> **ASSIGNED TASK**:
Could you return the whole listing, character for character?
*** RECORDS FOR THIS TASK ***
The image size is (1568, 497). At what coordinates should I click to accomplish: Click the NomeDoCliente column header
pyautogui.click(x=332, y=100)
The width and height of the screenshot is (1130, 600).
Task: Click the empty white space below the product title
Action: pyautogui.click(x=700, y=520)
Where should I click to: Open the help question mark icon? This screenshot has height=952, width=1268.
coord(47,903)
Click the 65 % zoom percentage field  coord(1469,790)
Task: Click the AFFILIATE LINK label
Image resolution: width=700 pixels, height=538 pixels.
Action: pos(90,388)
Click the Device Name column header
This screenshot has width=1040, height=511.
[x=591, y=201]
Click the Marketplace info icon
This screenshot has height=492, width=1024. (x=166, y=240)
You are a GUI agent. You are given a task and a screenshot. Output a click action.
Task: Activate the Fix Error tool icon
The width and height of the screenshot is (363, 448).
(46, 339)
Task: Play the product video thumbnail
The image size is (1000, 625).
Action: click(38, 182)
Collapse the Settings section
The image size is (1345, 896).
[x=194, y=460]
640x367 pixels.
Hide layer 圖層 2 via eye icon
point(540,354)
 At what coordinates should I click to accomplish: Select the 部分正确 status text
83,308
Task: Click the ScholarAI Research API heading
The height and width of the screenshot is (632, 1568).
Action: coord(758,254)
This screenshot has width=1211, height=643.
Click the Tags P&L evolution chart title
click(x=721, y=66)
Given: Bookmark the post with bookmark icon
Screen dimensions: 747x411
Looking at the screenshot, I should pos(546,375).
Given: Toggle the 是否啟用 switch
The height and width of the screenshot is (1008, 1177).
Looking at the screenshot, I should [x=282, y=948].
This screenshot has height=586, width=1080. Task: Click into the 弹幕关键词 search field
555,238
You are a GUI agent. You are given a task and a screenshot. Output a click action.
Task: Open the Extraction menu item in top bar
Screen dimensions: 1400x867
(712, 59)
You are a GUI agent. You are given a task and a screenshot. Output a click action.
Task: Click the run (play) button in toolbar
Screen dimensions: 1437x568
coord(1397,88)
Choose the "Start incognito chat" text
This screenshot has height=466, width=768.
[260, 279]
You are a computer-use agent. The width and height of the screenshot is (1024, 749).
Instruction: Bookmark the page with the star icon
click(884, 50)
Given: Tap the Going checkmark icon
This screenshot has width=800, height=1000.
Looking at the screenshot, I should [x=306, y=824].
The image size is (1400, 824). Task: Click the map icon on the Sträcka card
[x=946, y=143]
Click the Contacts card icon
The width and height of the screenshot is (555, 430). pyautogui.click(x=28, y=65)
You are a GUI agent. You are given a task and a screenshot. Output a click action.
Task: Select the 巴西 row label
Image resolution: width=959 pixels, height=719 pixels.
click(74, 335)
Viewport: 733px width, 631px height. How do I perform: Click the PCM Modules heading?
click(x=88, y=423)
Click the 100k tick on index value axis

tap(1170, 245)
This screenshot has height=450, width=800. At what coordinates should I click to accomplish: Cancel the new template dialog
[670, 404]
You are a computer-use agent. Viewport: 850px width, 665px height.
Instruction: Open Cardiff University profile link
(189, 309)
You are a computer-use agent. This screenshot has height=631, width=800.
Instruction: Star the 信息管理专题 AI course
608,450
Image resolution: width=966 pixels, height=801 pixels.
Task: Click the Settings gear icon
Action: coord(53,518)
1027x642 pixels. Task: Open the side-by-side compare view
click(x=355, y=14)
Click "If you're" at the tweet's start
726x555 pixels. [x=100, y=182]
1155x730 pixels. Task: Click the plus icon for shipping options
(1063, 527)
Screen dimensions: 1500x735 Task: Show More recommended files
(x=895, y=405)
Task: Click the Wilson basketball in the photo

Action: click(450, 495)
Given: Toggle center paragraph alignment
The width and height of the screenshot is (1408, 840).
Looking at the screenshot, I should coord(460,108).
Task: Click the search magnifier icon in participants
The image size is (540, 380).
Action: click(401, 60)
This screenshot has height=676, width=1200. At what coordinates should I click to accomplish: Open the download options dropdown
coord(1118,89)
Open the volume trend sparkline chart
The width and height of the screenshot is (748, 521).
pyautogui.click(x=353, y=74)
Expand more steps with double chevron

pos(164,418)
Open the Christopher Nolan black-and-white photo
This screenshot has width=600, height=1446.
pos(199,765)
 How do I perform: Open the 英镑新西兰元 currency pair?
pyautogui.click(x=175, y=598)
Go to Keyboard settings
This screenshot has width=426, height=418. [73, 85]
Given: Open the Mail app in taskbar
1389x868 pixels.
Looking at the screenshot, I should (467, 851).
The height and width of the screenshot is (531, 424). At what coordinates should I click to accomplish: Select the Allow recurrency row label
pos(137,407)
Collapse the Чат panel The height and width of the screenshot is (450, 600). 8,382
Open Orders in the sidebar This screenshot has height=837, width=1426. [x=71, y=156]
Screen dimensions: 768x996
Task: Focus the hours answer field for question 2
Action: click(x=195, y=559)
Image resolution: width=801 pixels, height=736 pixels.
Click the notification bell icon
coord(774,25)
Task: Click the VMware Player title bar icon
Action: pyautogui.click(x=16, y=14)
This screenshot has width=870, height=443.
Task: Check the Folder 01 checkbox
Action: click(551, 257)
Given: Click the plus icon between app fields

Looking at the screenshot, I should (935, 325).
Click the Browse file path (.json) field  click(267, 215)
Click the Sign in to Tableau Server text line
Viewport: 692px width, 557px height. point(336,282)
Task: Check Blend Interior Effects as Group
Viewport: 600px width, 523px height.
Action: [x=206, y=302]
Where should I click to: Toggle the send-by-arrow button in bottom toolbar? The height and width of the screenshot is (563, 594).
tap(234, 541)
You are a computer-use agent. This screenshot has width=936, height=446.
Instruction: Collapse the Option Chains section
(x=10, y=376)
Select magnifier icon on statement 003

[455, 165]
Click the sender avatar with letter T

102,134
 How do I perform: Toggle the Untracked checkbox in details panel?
***
> **TASK RESULT**:
The image size is (1568, 497). At what coordinates should I click to accomplish: Click the NomeDoCliente column header
pyautogui.click(x=332, y=100)
The width and height of the screenshot is (1130, 600).
Task: Click the empty white space below the product title
Action: pyautogui.click(x=700, y=520)
Where should I click to: Open the help question mark icon? This screenshot has height=952, width=1268.
coord(47,903)
Click the 65 % zoom percentage field  coord(1469,790)
Task: Click the AFFILIATE LINK label
Image resolution: width=700 pixels, height=538 pixels.
Action: pos(90,388)
Click the Device Name column header
This screenshot has width=1040, height=511.
[x=591, y=201]
Click the Marketplace info icon
This screenshot has height=492, width=1024. (x=166, y=240)
You are a GUI agent. You are given a task and a screenshot. Output a click action.
Task: Activate the Fix Error tool icon
The width and height of the screenshot is (363, 448).
(46, 339)
Task: Play the product video thumbnail
The image size is (1000, 625).
Action: click(38, 182)
Collapse the Settings section
The image size is (1345, 896).
[x=194, y=460]
640x367 pixels.
Hide layer 圖層 2 via eye icon
point(540,354)
 At what coordinates should I click to accomplish: Select the 部分正确 status text
83,308
Task: Click the ScholarAI Research API heading
The height and width of the screenshot is (632, 1568).
Action: coord(758,254)
This screenshot has width=1211, height=643.
Click the Tags P&L evolution chart title
click(x=721, y=66)
Given: Bookmark the post with bookmark icon
Screen dimensions: 747x411
Looking at the screenshot, I should pos(546,375).
Given: Toggle the 是否啟用 switch
The height and width of the screenshot is (1008, 1177).
Looking at the screenshot, I should [x=282, y=948].
This screenshot has height=586, width=1080. Task: Click into the 弹幕关键词 search field
555,238
You are a GUI agent. You are given a task and a screenshot. Output a click action.
Task: Open the Extraction menu item in top bar
Screen dimensions: 1400x867
(712, 59)
You are a GUI agent. You are given a task and a screenshot. Output a click action.
Task: Click the run (play) button in toolbar
Screen dimensions: 1437x568
coord(1397,88)
Choose the "Start incognito chat" text
This screenshot has height=466, width=768.
[260, 279]
You are a computer-use agent. The width and height of the screenshot is (1024, 749).
Instruction: Bookmark the page with the star icon
click(884, 50)
Given: Tap the Going checkmark icon
This screenshot has width=800, height=1000.
Looking at the screenshot, I should [x=306, y=824].
The image size is (1400, 824). Task: Click the map icon on the Sträcka card
[x=946, y=143]
Click the Contacts card icon
The width and height of the screenshot is (555, 430). pyautogui.click(x=28, y=65)
You are a GUI agent. You are given a task and a screenshot. Output a click action.
Task: Select the 巴西 row label
Image resolution: width=959 pixels, height=719 pixels.
click(74, 335)
Viewport: 733px width, 631px height. How do I perform: Click the PCM Modules heading?
click(x=88, y=423)
Click the 100k tick on index value axis

tap(1170, 245)
This screenshot has height=450, width=800. At what coordinates should I click to accomplish: Cancel the new template dialog
[670, 404]
You are a computer-use agent. Viewport: 850px width, 665px height.
Instruction: Open Cardiff University profile link
(189, 309)
You are a computer-use agent. This screenshot has height=631, width=800.
Instruction: Star the 信息管理专题 AI course
608,450
Image resolution: width=966 pixels, height=801 pixels.
Task: Click the Settings gear icon
Action: coord(53,518)
1027x642 pixels. Task: Open the side-by-side compare view
click(x=355, y=14)
Click "If you're" at the tweet's start
726x555 pixels. [x=100, y=182]
1155x730 pixels. Task: Click the plus icon for shipping options
(1063, 527)
Screen dimensions: 1500x735 Task: Show More recommended files
(x=895, y=405)
Task: Click the Wilson basketball in the photo

Action: click(450, 495)
Given: Toggle center paragraph alignment
The width and height of the screenshot is (1408, 840).
Looking at the screenshot, I should coord(460,108).
Task: Click the search magnifier icon in participants
The image size is (540, 380).
Action: click(401, 60)
This screenshot has height=676, width=1200. At what coordinates should I click to accomplish: Open the download options dropdown
coord(1118,89)
Open the volume trend sparkline chart
The width and height of the screenshot is (748, 521).
pyautogui.click(x=353, y=74)
Expand more steps with double chevron

pos(164,418)
Open the Christopher Nolan black-and-white photo
This screenshot has width=600, height=1446.
pos(199,765)
 How do I perform: Open the 英镑新西兰元 currency pair?
pyautogui.click(x=175, y=598)
Go to Keyboard settings
This screenshot has width=426, height=418. [73, 85]
Given: Open the Mail app in taskbar
1389x868 pixels.
Looking at the screenshot, I should (467, 851).
The height and width of the screenshot is (531, 424). At what coordinates should I click to accomplish: Select the Allow recurrency row label
pos(137,407)
Collapse the Чат panel The height and width of the screenshot is (450, 600). 8,382
Open Orders in the sidebar This screenshot has height=837, width=1426. [x=71, y=156]
Screen dimensions: 768x996
Task: Focus the hours answer field for question 2
Action: click(x=195, y=559)
Image resolution: width=801 pixels, height=736 pixels.
Click the notification bell icon
coord(774,25)
Task: Click the VMware Player title bar icon
Action: pyautogui.click(x=16, y=14)
This screenshot has width=870, height=443.
Task: Check the Folder 01 checkbox
Action: click(551, 257)
Given: Click the plus icon between app fields

Looking at the screenshot, I should (935, 325).
Click the Browse file path (.json) field  click(267, 215)
Click the Sign in to Tableau Server text line
Viewport: 692px width, 557px height. point(336,282)
Task: Check Blend Interior Effects as Group
Viewport: 600px width, 523px height.
Action: [x=206, y=302]
Where should I click to: Toggle the send-by-arrow button in bottom toolbar? The height and width of the screenshot is (563, 594).
tap(234, 541)
You are a computer-use agent. This screenshot has width=936, height=446.
Instruction: Collapse the Option Chains section
(x=10, y=376)
Select magnifier icon on statement 003

[455, 165]
Click the sender avatar with letter T

102,134
 How do I perform: Toggle the Untracked checkbox in details panel?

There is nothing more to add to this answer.